Start PROVIDED DATA
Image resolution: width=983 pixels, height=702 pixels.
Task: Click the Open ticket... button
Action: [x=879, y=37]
End PROVIDED DATA
Start PROVIDED DATA
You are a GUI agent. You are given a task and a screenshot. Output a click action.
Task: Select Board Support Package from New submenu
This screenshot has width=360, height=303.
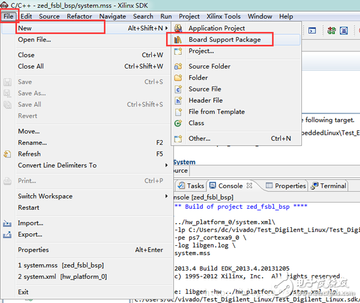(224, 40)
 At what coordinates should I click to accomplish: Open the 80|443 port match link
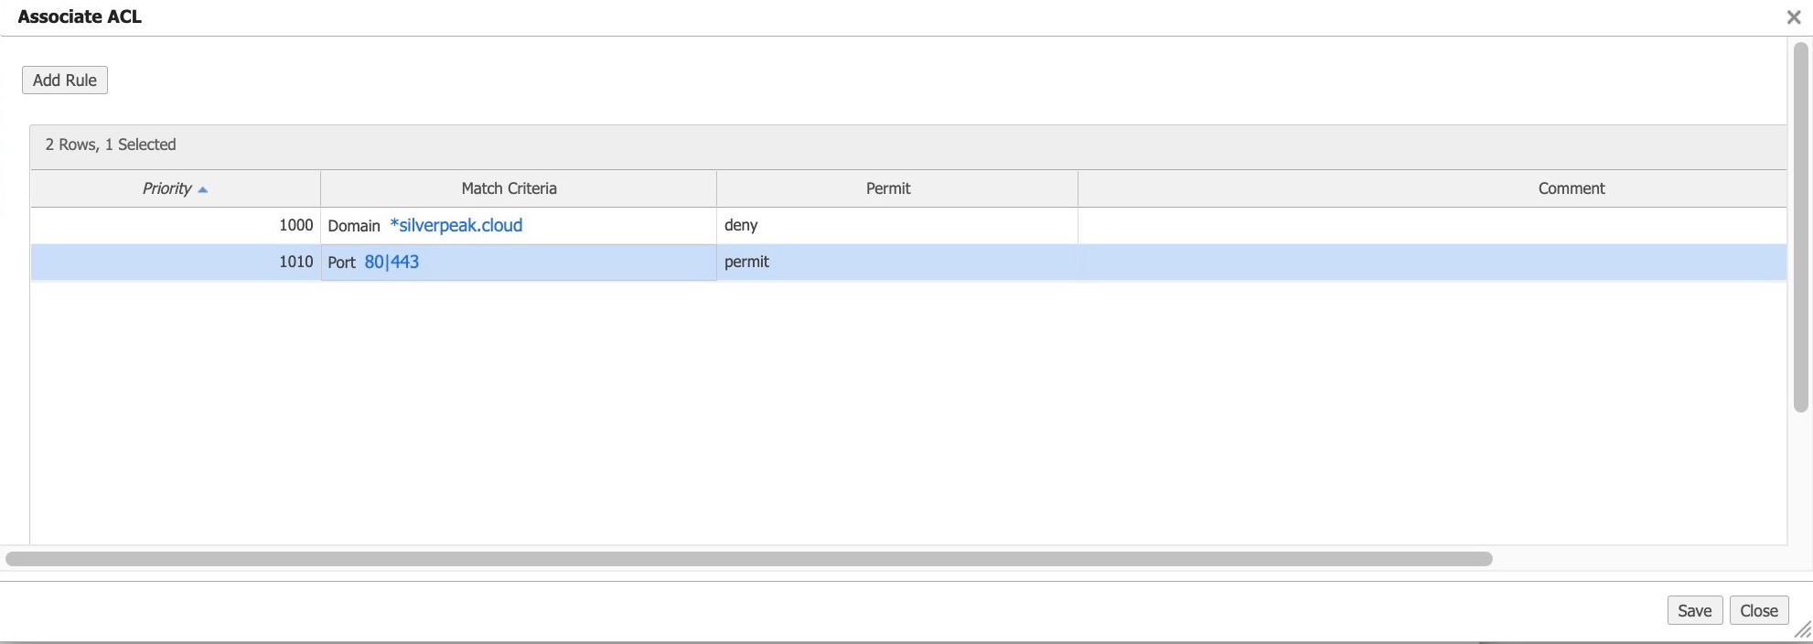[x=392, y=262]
End PROVIDED DATA
(TASK DETAILS):
Quote the rows from the line containing "You are a GUI" through the line containing "[x=392, y=262]", keeping both of those lines, and leave out the pictures.

(THE OUTPUT):
You are a GUI agent. You are given a task and a screenshot. Output a click action.
Task: Select Board Support Package from New submenu
This screenshot has width=360, height=303.
(224, 40)
 At what coordinates should I click to accomplish: Open the 80|443 port match link
[x=392, y=262]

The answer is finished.